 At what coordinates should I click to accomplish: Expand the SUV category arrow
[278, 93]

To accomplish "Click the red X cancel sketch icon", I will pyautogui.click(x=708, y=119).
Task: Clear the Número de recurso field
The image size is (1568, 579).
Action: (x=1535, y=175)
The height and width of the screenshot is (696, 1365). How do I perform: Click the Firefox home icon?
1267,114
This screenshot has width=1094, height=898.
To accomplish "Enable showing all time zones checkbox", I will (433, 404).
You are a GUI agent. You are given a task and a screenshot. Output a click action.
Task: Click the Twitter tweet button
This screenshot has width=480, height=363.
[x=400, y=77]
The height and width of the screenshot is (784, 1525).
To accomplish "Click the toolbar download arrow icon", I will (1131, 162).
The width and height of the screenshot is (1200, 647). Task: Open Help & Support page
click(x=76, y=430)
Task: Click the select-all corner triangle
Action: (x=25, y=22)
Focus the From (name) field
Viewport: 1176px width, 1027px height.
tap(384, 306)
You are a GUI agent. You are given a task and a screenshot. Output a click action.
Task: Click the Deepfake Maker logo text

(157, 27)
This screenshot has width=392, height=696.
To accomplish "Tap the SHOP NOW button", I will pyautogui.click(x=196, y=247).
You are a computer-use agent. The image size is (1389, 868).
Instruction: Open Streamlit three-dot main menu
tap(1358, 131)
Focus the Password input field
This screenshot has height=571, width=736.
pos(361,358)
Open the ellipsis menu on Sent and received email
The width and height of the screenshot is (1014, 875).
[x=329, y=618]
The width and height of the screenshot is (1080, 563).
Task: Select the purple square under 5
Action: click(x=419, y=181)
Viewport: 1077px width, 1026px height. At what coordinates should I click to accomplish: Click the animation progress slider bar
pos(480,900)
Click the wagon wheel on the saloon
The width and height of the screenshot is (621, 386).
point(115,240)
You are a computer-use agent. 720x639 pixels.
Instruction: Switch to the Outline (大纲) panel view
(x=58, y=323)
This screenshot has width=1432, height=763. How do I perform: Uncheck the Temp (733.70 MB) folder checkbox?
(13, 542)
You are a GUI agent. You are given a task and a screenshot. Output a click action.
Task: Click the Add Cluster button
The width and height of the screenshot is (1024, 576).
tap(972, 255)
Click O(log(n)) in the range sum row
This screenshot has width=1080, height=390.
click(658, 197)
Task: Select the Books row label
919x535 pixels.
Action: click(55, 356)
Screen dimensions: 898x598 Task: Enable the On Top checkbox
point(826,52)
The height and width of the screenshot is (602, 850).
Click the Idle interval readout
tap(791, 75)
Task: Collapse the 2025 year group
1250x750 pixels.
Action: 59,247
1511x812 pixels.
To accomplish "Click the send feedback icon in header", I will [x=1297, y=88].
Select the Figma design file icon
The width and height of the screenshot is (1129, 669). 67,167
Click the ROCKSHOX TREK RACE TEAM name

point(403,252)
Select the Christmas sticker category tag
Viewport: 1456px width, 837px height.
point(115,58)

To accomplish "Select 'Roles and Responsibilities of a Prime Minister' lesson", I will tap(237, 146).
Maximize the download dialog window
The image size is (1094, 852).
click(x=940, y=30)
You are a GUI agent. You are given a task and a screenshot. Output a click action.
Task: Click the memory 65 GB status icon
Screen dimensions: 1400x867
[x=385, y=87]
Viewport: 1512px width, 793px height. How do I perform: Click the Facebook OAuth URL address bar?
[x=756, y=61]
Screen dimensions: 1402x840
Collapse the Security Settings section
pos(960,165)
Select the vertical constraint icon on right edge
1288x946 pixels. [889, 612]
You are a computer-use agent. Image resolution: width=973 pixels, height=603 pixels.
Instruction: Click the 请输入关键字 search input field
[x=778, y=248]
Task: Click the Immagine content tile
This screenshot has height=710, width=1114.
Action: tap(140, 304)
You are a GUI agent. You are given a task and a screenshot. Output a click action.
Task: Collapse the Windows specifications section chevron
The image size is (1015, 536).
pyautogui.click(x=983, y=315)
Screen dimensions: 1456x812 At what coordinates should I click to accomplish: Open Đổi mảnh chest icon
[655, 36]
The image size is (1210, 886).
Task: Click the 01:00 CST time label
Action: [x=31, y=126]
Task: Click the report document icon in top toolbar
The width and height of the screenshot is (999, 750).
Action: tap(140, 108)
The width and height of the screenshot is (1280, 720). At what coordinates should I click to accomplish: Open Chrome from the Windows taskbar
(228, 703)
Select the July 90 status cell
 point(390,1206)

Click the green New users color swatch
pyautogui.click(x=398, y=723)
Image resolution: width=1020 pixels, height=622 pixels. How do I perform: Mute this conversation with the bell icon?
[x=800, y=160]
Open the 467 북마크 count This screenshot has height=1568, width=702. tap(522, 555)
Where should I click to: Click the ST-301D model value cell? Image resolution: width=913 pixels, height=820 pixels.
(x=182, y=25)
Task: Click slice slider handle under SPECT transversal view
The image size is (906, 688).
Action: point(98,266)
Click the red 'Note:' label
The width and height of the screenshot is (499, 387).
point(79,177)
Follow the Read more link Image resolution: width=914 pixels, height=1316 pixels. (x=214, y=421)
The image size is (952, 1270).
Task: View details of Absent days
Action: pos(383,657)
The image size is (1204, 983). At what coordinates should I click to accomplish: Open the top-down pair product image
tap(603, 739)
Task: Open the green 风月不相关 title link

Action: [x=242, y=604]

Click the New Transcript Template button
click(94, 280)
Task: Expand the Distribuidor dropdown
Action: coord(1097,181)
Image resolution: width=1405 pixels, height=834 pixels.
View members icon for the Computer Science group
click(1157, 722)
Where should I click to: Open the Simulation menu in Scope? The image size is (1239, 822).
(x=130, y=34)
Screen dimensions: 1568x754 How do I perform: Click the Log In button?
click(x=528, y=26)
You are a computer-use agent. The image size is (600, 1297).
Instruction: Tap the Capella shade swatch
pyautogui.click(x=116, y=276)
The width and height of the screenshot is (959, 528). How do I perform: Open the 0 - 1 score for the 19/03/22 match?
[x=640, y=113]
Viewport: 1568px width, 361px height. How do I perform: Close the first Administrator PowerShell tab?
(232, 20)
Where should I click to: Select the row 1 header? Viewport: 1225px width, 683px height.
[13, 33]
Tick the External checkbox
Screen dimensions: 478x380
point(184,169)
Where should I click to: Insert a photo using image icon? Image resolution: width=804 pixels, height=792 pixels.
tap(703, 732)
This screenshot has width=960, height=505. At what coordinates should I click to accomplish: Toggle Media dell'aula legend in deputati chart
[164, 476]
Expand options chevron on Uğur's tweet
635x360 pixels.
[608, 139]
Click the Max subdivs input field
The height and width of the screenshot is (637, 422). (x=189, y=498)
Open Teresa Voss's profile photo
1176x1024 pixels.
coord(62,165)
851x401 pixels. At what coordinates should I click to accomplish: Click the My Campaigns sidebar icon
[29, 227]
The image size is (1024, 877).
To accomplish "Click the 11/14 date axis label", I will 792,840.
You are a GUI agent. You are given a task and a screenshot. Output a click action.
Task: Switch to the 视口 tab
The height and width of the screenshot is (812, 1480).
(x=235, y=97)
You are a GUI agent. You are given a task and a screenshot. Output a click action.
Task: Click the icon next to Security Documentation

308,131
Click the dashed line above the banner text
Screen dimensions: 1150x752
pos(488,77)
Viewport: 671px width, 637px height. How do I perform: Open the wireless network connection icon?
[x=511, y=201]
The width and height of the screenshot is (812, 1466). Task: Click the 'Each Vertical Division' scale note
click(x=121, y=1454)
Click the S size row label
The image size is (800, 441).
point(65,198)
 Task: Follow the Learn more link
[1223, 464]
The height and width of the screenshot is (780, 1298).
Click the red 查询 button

> _Given exercise_
Render the listing as a JSON list of strings, one string per line, leaving out blank lines.

> _Result of the exercise_
[
  " At what coordinates should I click to accomplish: Expand the SUV category arrow",
  "[278, 93]",
  "To accomplish \"Click the red X cancel sketch icon\", I will pyautogui.click(x=708, y=119).",
  "Task: Clear the Número de recurso field",
  "The image size is (1568, 579).",
  "Action: (x=1535, y=175)",
  "The height and width of the screenshot is (696, 1365). How do I perform: Click the Firefox home icon?",
  "1267,114",
  "This screenshot has width=1094, height=898.",
  "To accomplish \"Enable showing all time zones checkbox\", I will (433, 404).",
  "You are a GUI agent. You are given a task and a screenshot. Output a click action.",
  "Task: Click the Twitter tweet button",
  "This screenshot has width=480, height=363.",
  "[x=400, y=77]",
  "The height and width of the screenshot is (784, 1525).",
  "To accomplish \"Click the toolbar download arrow icon\", I will (1131, 162).",
  "The width and height of the screenshot is (1200, 647). Task: Open Help & Support page",
  "click(x=76, y=430)",
  "Task: Click the select-all corner triangle",
  "Action: (x=25, y=22)",
  "Focus the From (name) field",
  "Viewport: 1176px width, 1027px height.",
  "tap(384, 306)",
  "You are a GUI agent. You are given a task and a screenshot. Output a click action.",
  "Task: Click the Deepfake Maker logo text",
  "(157, 27)",
  "This screenshot has width=392, height=696.",
  "To accomplish \"Tap the SHOP NOW button\", I will pyautogui.click(x=196, y=247).",
  "You are a computer-use agent. The image size is (1389, 868).",
  "Instruction: Open Streamlit three-dot main menu",
  "tap(1358, 131)",
  "Focus the Password input field",
  "This screenshot has height=571, width=736.",
  "pos(361,358)",
  "Open the ellipsis menu on Sent and received email",
  "The width and height of the screenshot is (1014, 875).",
  "[x=329, y=618]",
  "The width and height of the screenshot is (1080, 563).",
  "Task: Select the purple square under 5",
  "Action: click(x=419, y=181)",
  "Viewport: 1077px width, 1026px height. At what coordinates should I click to accomplish: Click the animation progress slider bar",
  "pos(480,900)",
  "Click the wagon wheel on the saloon",
  "The width and height of the screenshot is (621, 386).",
  "point(115,240)",
  "You are a computer-use agent. 720x639 pixels.",
  "Instruction: Switch to the Outline (大纲) panel view",
  "(x=58, y=323)",
  "This screenshot has width=1432, height=763. How do I perform: Uncheck the Temp (733.70 MB) folder checkbox?",
  "(13, 542)",
  "You are a GUI agent. You are given a task and a screenshot. Output a click action.",
  "Task: Click the Add Cluster button",
  "The width and height of the screenshot is (1024, 576).",
  "tap(972, 255)",
  "Click O(log(n)) in the range sum row",
  "This screenshot has width=1080, height=390.",
  "click(658, 197)",
  "Task: Select the Books row label",
  "919x535 pixels.",
  "Action: click(55, 356)",
  "Screen dimensions: 898x598 Task: Enable the On Top checkbox",
  "point(826,52)",
  "The height and width of the screenshot is (602, 850).",
  "Click the Idle interval readout",
  "tap(791, 75)",
  "Task: Collapse the 2025 year group",
  "1250x750 pixels.",
  "Action: 59,247",
  "1511x812 pixels.",
  "To accomplish \"Click the send feedback icon in header\", I will [x=1297, y=88].",
  "Select the Figma design file icon",
  "The width and height of the screenshot is (1129, 669). 67,167",
  "Click the ROCKSHOX TREK RACE TEAM name",
  "point(403,252)",
  "Select the Christmas sticker category tag",
  "Viewport: 1456px width, 837px height.",
  "point(115,58)",
  "To accomplish \"Select 'Roles and Responsibilities of a Prime Minister' lesson\", I will tap(237, 146).",
  "Maximize the download dialog window",
  "The image size is (1094, 852).",
  "click(x=940, y=30)",
  "You are a GUI agent. You are given a task and a screenshot. Output a click action.",
  "Task: Click the memory 65 GB status icon",
  "Screen dimensions: 1400x867",
  "[x=385, y=87]",
  "Viewport: 1512px width, 793px height. How do I perform: Click the Facebook OAuth URL address bar?",
  "[x=756, y=61]",
  "Screen dimensions: 1402x840",
  "Collapse the Security Settings section",
  "pos(960,165)",
  "Select the vertical constraint icon on right edge",
  "1288x946 pixels. [889, 612]",
  "You are a computer-use agent. Image resolution: width=973 pixels, height=603 pixels.",
  "Instruction: Click the 请输入关键字 search input field",
  "[x=778, y=248]",
  "Task: Click the Immagine content tile",
  "This screenshot has height=710, width=1114.",
  "Action: tap(140, 304)",
  "You are a GUI agent. You are given a task and a screenshot. Output a click action.",
  "Task: Collapse the Windows specifications section chevron",
  "The image size is (1015, 536).",
  "pyautogui.click(x=983, y=315)",
  "Screen dimensions: 1456x812 At what coordinates should I click to accomplish: Open Đổi mảnh chest icon",
  "[655, 36]",
  "The image size is (1210, 886).",
  "Task: Click the 01:00 CST time label",
  "Action: [x=31, y=126]",
  "Task: Click the report document icon in top toolbar",
  "The width and height of the screenshot is (999, 750).",
  "Action: tap(140, 108)",
  "The width and height of the screenshot is (1280, 720). At what coordinates should I click to accomplish: Open Chrome from the Windows taskbar",
  "(228, 703)",
  "Select the July 90 status cell",
  " point(390,1206)",
  "Click the green New users color swatch",
  "pyautogui.click(x=398, y=723)",
  "Image resolution: width=1020 pixels, height=622 pixels. How do I perform: Mute this conversation with the bell icon?",
  "[x=800, y=160]",
  "Open the 467 북마크 count This screenshot has height=1568, width=702. tap(522, 555)",
  "Where should I click to: Click the ST-301D model value cell? Image resolution: width=913 pixels, height=820 pixels.",
  "(x=182, y=25)",
  "Task: Click slice slider handle under SPECT transversal view",
  "The image size is (906, 688).",
  "Action: point(98,266)",
  "Click the red 'Note:' label",
  "The width and height of the screenshot is (499, 387).",
  "point(79,177)",
  "Follow the Read more link Image resolution: width=914 pixels, height=1316 pixels. (x=214, y=421)",
  "The image size is (952, 1270).",
  "Task: View details of Absent days",
  "Action: pos(383,657)",
  "The image size is (1204, 983). At what coordinates should I click to accomplish: Open the top-down pair product image",
  "tap(603, 739)",
  "Task: Open the green 风月不相关 title link",
  "Action: [x=242, y=604]",
  "Click the New Transcript Template button",
  "click(94, 280)",
  "Task: Expand the Distribuidor dropdown",
  "Action: coord(1097,181)",
  "Image resolution: width=1405 pixels, height=834 pixels.",
  "View members icon for the Computer Science group",
  "click(1157, 722)",
  "Where should I click to: Open the Simulation menu in Scope? The image size is (1239, 822).",
  "(x=130, y=34)",
  "Screen dimensions: 1568x754 How do I perform: Click the Log In button?",
  "click(x=528, y=26)",
  "You are a computer-use agent. The image size is (600, 1297).",
  "Instruction: Tap the Capella shade swatch",
  "pyautogui.click(x=116, y=276)",
  "The width and height of the screenshot is (959, 528). How do I perform: Open the 0 - 1 score for the 19/03/22 match?",
  "[x=640, y=113]",
  "Viewport: 1568px width, 361px height. How do I perform: Close the first Administrator PowerShell tab?",
  "(232, 20)",
  "Where should I click to: Select the row 1 header? Viewport: 1225px width, 683px height.",
  "[13, 33]",
  "Tick the External checkbox",
  "Screen dimensions: 478x380",
  "point(184,169)",
  "Where should I click to: Insert a photo using image icon? Image resolution: width=804 pixels, height=792 pixels.",
  "tap(703, 732)",
  "This screenshot has width=960, height=505. At what coordinates should I click to accomplish: Toggle Media dell'aula legend in deputati chart",
  "[164, 476]",
  "Expand options chevron on Uğur's tweet",
  "635x360 pixels.",
  "[608, 139]",
  "Click the Max subdivs input field",
  "The height and width of the screenshot is (637, 422). (x=189, y=498)",
  "Open Teresa Voss's profile photo",
  "1176x1024 pixels.",
  "coord(62,165)",
  "851x401 pixels. At what coordinates should I click to accomplish: Click the My Campaigns sidebar icon",
  "[29, 227]",
  "The image size is (1024, 877).",
  "To accomplish \"Click the 11/14 date axis label\", I will 792,840.",
  "You are a GUI agent. You are given a task and a screenshot. Output a click action.",
  "Task: Switch to the 视口 tab",
  "The height and width of the screenshot is (812, 1480).",
  "(x=235, y=97)",
  "You are a GUI agent. You are given a task and a screenshot. Output a click action.",
  "Task: Click the icon next to Security Documentation",
  "308,131",
  "Click the dashed line above the banner text",
  "Screen dimensions: 1150x752",
  "pos(488,77)",
  "Viewport: 671px width, 637px height. How do I perform: Open the wireless network connection icon?",
  "[x=511, y=201]",
  "The width and height of the screenshot is (812, 1466). Task: Click the 'Each Vertical Division' scale note",
  "click(x=121, y=1454)",
  "Click the S size row label",
  "The image size is (800, 441).",
  "point(65,198)",
  " Task: Follow the Learn more link",
  "[1223, 464]",
  "The height and width of the screenshot is (780, 1298).",
  "Click the red 查询 button"
]